During Workflow development, repeatedly launching the full training process for testing is time-consuming and inefficient. To address this, Trinity-RFT provides a Debug Mode for developers. This mode leverages a pre-launched inference model to quickly run specified workflows and obtain results, avoiding repeated model loading and initialization delays, and significantly improving development efficiency. The process is illustrated below:

        flowchart LR
    A[Start Inference Model] --> B[Debug Workflow]
    B --> C[Check Experiences]
    C --> B

To start the inference model, use the following command:

trinity debug --config <config_file_path> --module inference_model

Here, <config_file_path> is the path to a YAML configuration file, which should follow the same format as the one used by the trinity run command. The explorer.rollout_model and explorer.auxiliary_models fields in the config will be loaded to initialize the inference model.

Once started, the model will keep running and wait for debug instructions; it will not exit automatically. You can then run the following command in another terminal to debug your workflow:

trinity debug --config <config_file_path> --module workflow --output-dir <output_dir> [--plugin-dir <plugin_dir>] [--enable-profiling] [--disable-overwrite]

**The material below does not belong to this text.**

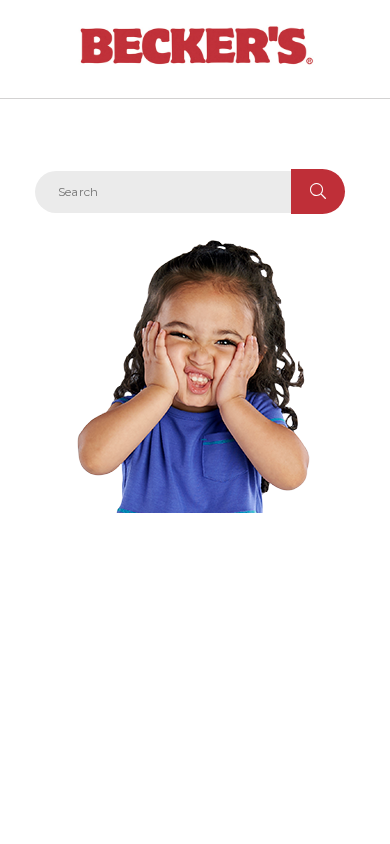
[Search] (318, 191)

<config_file_path>: Path to the YAML configuration file, usually the same as used for starting the inference model.
<output_dir>: Directory to save the debug output. If not specified, the output will be saved to the debug_output in the current working directory.
<plugin_dir> (optional): Path to the plugin directory. If your workflow or reward function modules are not built into Trinity-RFT, you can specify this parameter to load custom modules.
--enable-profiling (optional): Enable performance profiling using viztracer.
--disable-overwrite (optional): Disable overwriting the output directory. If the directory is not empty, it will automatically change to a new directory with a timestamp suffix (e.g., debug_output_20251203211200) to avoid overwriting existing data.

During debugging, the buffer.explorer_input.taskset field in the config will be loaded to initialize the workflow’s required task dataset and instance. Note that Debug Mode only reads the first sample in the dataset for testing. After running the above command, the workflow’s return experiences will be written to the experiences.db file in the specified output directory. Additionally, the metrics will be printed in the terminal for easy inspection.

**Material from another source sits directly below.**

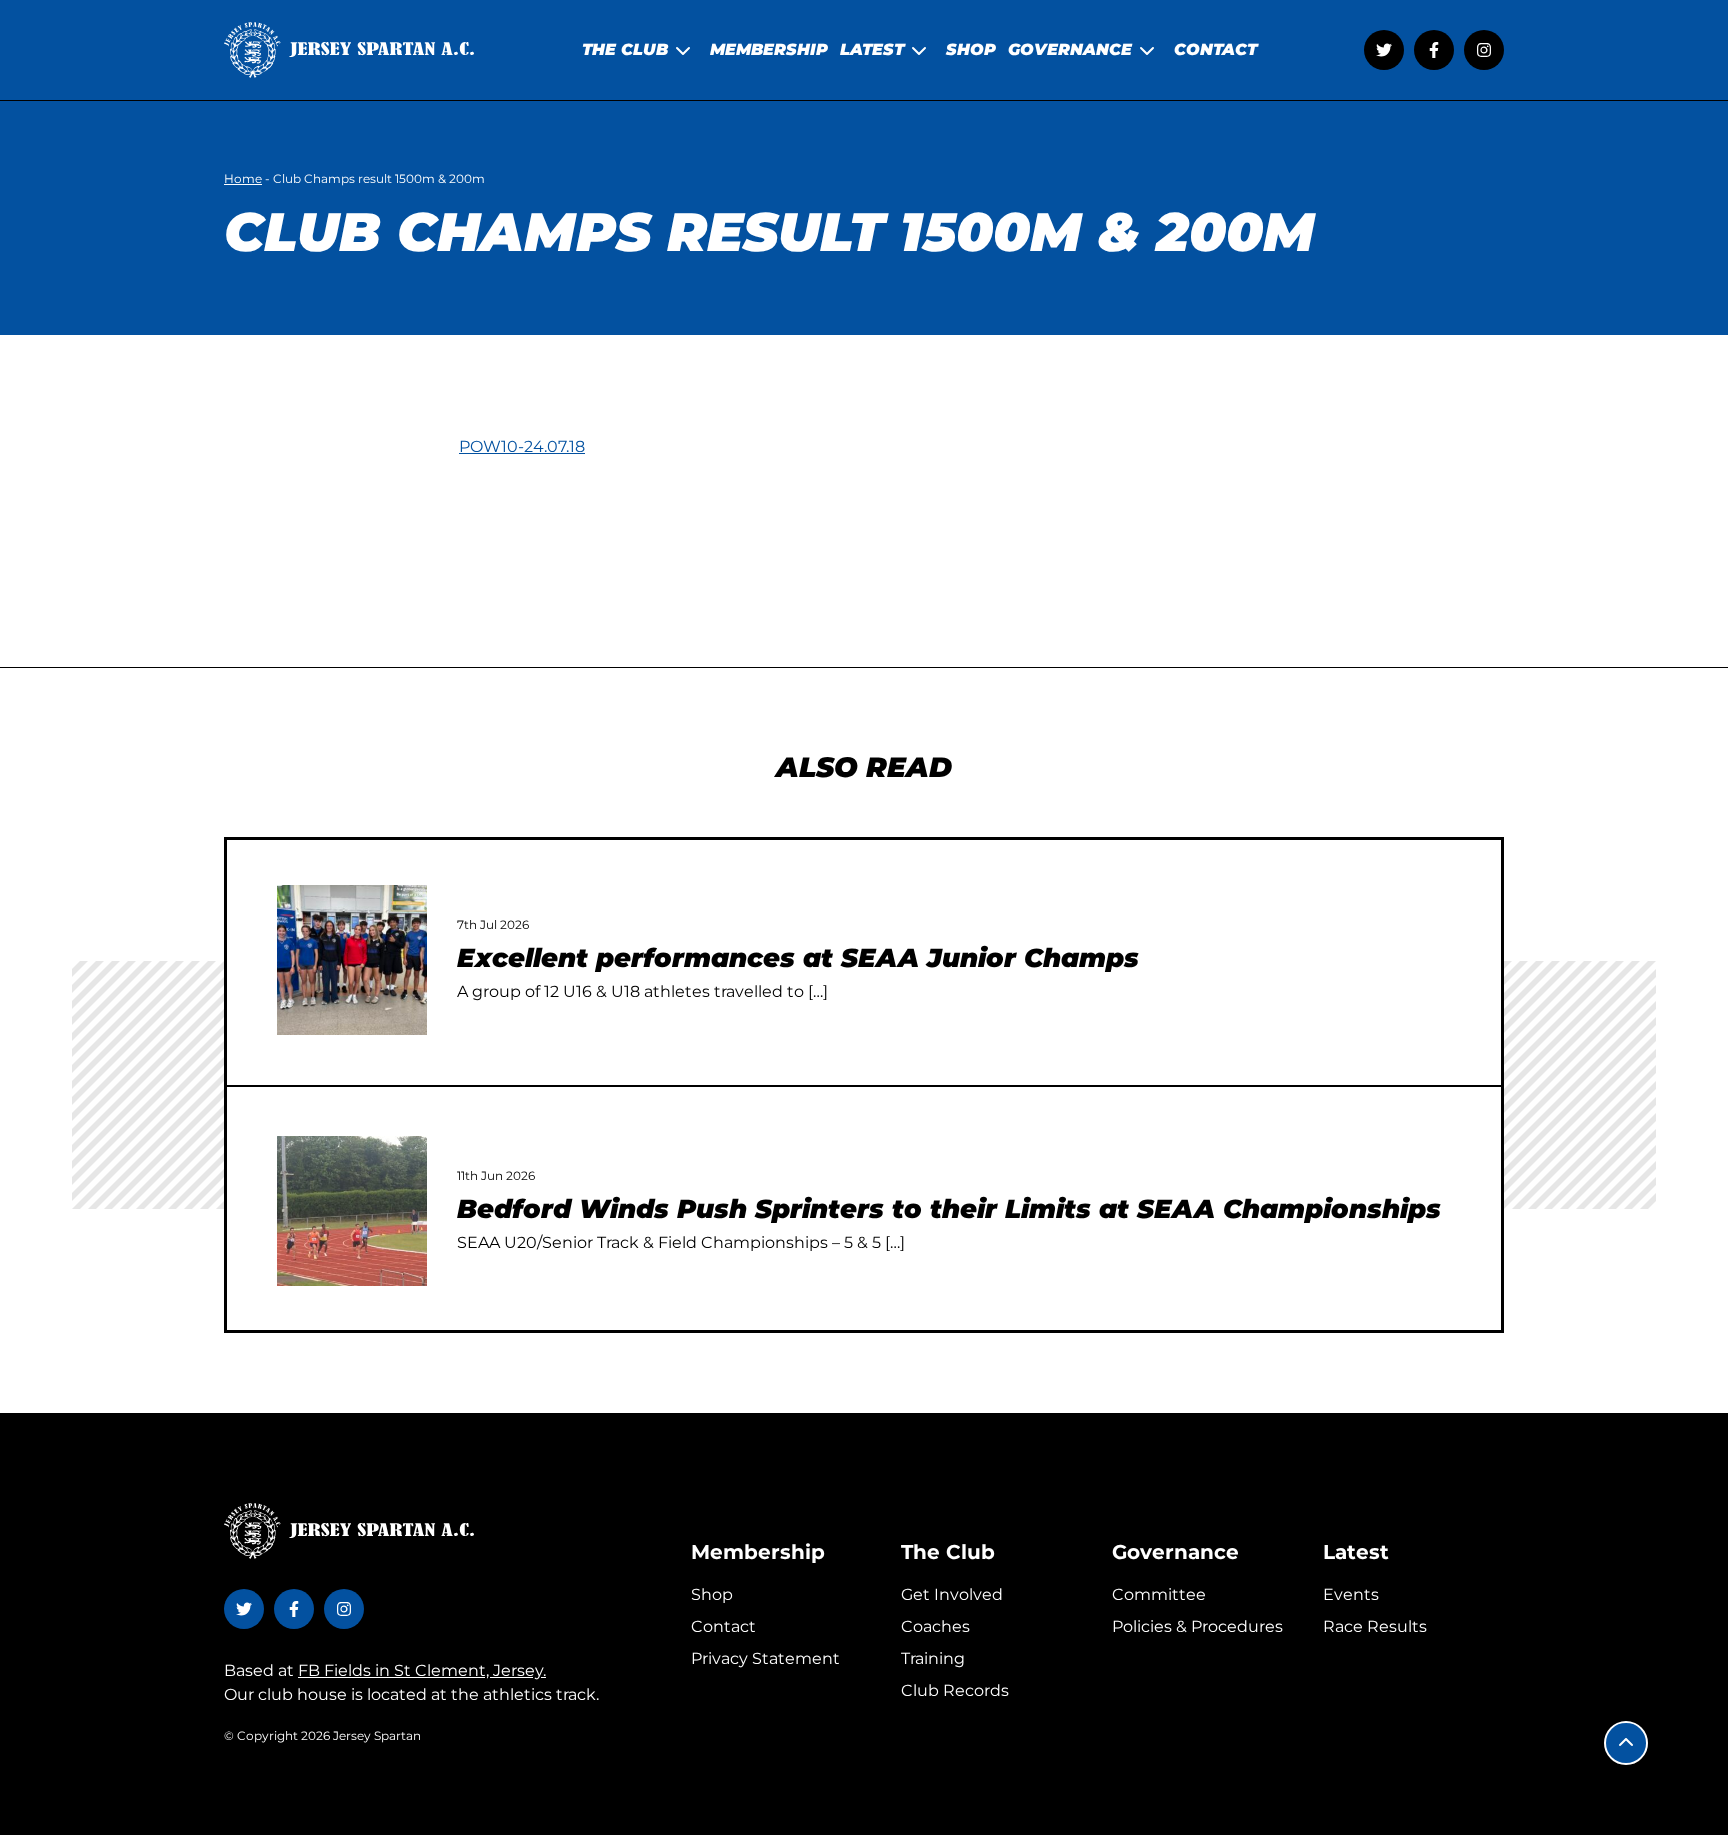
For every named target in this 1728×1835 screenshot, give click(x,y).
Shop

trinity debug --config <config_file_path> --module viewer --output-dir <output_dir> --port 8502

This command launches the Experience Viewer at http://localhost:8502 to visualize the experiences generated during debugging. You can inspect the generated experiences in a user-friendly interface. Note that the viewer reads experiences from the experiences.db file in the specified output directory, so ensure that you have successfully run the workflow debug command beforehand and use the same output directory.

When debugging is complete, you can terminate the inference model by pressing Ctrl+C in its terminal.